El gobierno pidió unidad para enfrentar la epidemia, pero no la impulsó con acciones que dieran confianza y brindaran un sentido de comunidad, más bien se ha encargado de todo lo contrario. Exceptuando el proceso de vacunación, el resto ha sido un festival de anuncios equívocos y decisiones arbitrarias que han contribuido a un clima de hastío, desconfianza y pesimismo: ni siquiera ha existido un gesto público para lamentar las 40 mil personas muertas por Covid hasta ahora. El ministro en ejercicio sólo ha demostrado extrema sensibilidad consigo mismo, como si la tragedia máxima fuera estar en su cargo y soportar críticas.
La epidemia no acaba, la chapucería tampoco. Con el anuncio de que la variante delta del virus -más agresiva y con mayor resistencia a las vacunas- llegó a Chile, nuevamente el problema es político. Según el Ministerio de Salud, la mujer contagiada con la nueva variante llegó del extranjero, estuvo en cuarentena con un PCR negativo y luego viajó a Talca. Sin embargo, el alcalde de San Javier desmintió esa información: la mujer no hizo cuarentena, no hubo PCR sino hasta días más tarde, y viajó en auto acompañada hasta San Javier -que no es lo mismo que Talca-, donde mantuvo contacto con familiares y conocidos en una reunión sin ninguna restricción.
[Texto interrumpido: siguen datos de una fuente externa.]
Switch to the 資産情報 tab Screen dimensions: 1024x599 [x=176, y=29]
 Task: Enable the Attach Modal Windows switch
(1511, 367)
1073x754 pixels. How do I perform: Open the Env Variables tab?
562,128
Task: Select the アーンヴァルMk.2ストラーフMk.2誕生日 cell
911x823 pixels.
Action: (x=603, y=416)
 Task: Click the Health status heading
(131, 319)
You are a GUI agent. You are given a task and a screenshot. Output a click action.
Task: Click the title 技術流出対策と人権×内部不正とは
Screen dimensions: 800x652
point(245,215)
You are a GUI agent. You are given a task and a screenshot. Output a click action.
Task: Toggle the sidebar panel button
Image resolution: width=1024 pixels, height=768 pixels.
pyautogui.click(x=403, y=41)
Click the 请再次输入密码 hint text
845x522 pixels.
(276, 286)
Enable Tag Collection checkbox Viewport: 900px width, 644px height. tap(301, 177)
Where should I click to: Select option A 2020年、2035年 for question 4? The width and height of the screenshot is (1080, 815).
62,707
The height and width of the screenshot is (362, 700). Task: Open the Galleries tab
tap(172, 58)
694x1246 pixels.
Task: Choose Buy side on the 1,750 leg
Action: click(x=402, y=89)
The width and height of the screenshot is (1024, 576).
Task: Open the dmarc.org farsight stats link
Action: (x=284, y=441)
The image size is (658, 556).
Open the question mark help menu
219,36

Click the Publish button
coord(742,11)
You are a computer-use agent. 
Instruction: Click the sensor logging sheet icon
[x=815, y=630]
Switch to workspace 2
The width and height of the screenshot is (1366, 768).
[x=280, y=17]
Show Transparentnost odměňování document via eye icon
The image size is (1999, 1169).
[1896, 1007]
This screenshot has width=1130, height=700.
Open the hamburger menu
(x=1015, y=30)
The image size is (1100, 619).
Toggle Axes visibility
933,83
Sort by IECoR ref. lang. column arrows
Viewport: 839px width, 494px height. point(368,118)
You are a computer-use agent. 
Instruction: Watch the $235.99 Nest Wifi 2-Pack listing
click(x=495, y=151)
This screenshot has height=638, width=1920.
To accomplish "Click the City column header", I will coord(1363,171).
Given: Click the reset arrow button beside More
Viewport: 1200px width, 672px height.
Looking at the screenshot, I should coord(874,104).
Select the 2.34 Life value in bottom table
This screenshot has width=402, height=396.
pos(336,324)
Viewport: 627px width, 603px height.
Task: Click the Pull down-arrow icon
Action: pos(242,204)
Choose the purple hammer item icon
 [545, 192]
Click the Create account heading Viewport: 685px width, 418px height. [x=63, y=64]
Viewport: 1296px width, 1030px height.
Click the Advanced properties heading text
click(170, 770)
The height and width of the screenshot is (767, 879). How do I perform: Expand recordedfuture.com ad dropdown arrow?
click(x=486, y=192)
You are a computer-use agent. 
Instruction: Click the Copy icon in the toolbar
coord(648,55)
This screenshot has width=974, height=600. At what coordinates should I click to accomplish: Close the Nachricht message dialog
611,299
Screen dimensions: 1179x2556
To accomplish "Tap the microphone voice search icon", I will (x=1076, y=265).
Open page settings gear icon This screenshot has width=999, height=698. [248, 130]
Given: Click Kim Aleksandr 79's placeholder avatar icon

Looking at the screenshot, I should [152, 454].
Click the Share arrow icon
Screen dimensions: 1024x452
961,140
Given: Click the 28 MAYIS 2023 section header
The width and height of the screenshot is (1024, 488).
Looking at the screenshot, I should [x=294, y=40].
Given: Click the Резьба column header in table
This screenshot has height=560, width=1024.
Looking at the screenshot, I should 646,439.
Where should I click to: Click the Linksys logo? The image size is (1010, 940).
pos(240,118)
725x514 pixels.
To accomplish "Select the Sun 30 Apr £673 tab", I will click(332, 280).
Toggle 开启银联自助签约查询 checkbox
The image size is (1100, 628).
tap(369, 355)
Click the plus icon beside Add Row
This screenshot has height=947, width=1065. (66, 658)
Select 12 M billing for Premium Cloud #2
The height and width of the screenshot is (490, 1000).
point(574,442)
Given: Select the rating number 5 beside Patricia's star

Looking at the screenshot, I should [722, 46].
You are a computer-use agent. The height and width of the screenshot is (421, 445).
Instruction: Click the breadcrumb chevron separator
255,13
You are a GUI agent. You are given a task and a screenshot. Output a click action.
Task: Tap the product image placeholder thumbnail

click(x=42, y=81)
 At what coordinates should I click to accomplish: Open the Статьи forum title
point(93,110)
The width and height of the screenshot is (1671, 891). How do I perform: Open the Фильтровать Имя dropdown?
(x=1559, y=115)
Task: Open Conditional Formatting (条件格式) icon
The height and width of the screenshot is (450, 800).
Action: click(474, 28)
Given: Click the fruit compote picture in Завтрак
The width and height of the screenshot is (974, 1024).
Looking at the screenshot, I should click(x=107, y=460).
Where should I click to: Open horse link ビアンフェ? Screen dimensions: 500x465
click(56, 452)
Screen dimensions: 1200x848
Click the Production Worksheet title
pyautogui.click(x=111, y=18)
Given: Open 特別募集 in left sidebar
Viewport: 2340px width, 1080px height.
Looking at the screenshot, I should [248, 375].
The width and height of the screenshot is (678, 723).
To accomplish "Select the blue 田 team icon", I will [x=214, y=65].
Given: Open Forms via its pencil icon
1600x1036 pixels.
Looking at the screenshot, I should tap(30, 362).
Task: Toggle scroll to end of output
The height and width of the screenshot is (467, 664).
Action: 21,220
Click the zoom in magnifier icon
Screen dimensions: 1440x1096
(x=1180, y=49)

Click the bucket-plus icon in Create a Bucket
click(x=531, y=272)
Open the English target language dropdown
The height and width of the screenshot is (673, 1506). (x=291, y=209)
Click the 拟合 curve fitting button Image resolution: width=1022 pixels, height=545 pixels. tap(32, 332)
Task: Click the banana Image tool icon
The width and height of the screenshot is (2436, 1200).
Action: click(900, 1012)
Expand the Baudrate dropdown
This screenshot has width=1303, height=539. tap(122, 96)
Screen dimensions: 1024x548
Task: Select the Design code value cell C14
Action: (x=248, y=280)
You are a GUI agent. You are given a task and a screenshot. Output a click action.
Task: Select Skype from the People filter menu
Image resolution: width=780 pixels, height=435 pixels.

El temor a estas alturas, y como ha sido la tónica, es que se pierda la posibilidad de trazar a todas las personas que estuvieron en riesgo de ser contagiadas. También existe la sospecha de que hayan llegado muchas otras personas con la variante delta, pero que no han sido detectadas por la laxitud de los controles.
Los especialistas de todas las áreas, las sociedades científicas y los gremios profesionales han demostrado su disposición a colaborar con el gobierno, pese a la agresividad de sus vocerías y al manejo opaco de los datos con los que justifica sus decisiones. Pero ya sabemos que hay un punto donde los argumentos científicos se encuentran con los intereses de corto plazo, y con la tozudez de gobernantes que prefieren llevar al límite sus ideas privadas en lugar de aprender a escuchar a quienes elaboran conocimiento para beneficio público.